# WLP009 is coopers yeast?



## ctagz (12/4/16)

Hey guys

So i reconditioned yeast from some coopers stubbies. I have read the forums but couldn't find an definitive answer if the coopers strain is the WLP009 Melbourne ale. I'm also under the impression that they use a different yeast for bottling from fermentation? Is this true, I'm getting an awful lot of similar traits from the recondition to the real stuff. 

TL;DR
Is coopers yeast WLP009
Is bottling yeast same as fermented
What is your max attenuation with it?

I recently made a SMaSH BB ale 5kg and 50g POR (under hopped but oh well)
Mashed @ 69c 60min 
Vourlauf approx 10L till clear adding hot water to "mash out"
Ended up with 22L in the fermenter... I know I have bad efficiency dw 

OG 1.048
FG 1.011
Attenuation 75% (used pure 02, third run using the reconditioned)
Fermeneted 16c 5days then raised to 20c

It's a sweet beer, messed up the bitterness. But fun none the less. What have you guys come up with using this reconditioned yeast?


----------



## Rocker1986 (13/4/16)

According to PB2 on the Coopers forum, the yeast in the bottles is the same as the yeast they use for primary fermentation. I don't know if it's the same as WLP009 as I've read conflicting ideas on that one.

BTW, 009 isn't the Melbourne ale yeast; that one is WLP059.


----------



## Weizguy (13/4/16)

You not search much good. Taste comparison. (edit* Good enough for me).

Pls see here.

Ta, much.
Les


----------



## domix (8/3/17)

News on this:

https://www.whitelabs.com/yeast-vault

*UPDATE: White Labs is pushing ALL the yeast strains currently in The Vault into production. place an order now and get your strain delivered right to your doorstep! We’ll release two strains per week until the last one leaves The Vault. Once all the strains have been released, we’ll add the strains back into The Vault and continually add NEW strains as well. At that time, we will restore the pre-order minimum for a strain to go into production, so now is your chance to get these specialty strains without the wait.*
*Each week we will be cutting off orders for specific strains and pushing a new pair into production. After the cutoff date for your* *strain passes, you’ll receive an email notifying you the strain has gone into production along with an estimated ship date. Your credit card will be charged at this time.*
Full list on the website. Entry for 059:
A yeast isolated from Australia in the early 1900s. Similar to Melbourne No. 1 yeast.
+ + +
● **Job**
Resume the forum thread on whether Coopers yeast is WLP009, picking up after its final line.

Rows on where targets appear
+ + +
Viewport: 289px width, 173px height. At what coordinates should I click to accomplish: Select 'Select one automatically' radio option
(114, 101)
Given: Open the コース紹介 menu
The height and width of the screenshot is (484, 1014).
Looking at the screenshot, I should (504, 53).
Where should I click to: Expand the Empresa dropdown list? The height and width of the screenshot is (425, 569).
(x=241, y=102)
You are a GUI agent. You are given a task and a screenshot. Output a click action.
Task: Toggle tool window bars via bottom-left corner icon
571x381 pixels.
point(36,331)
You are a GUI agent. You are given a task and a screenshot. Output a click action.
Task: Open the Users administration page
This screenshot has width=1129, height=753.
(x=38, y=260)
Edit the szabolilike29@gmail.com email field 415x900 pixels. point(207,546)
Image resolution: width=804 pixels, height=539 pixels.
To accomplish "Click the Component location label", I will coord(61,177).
+ + +
● **Answer to this task**
Check out Peter Symon's new book "Bronzed Brews" for recipes and more information on the strain. Peter has supplied the following recipe from 1916 for this strain:
http://www.whitelabs.com/sites/
default/files/1916_Tooths_Pale_Ale.pdf


----------



## Doctormcbrewdle (12/4/21)

So, is WLP009 Cooper's yeast, or?..


----------



## MHB (12/4/21)

According to George Fix (_An Analysis of Brewing Techniques_) Yes and George Fix isnt someone I would argue with.
That said, the book was published in 1997 since then Coopers have had atleast 1 major strain cleanup, and mayperhap whitelabs are still using their old referance culture so there could be slight difference - I just dont know.
Mind you it will be close and if you arent sure, the yeast in a Coopers bottle is the main brewing strain and it tends to reculture well. So either should get you where you want to go.
Mark


----------



## Doctormcbrewdle (12/4/21)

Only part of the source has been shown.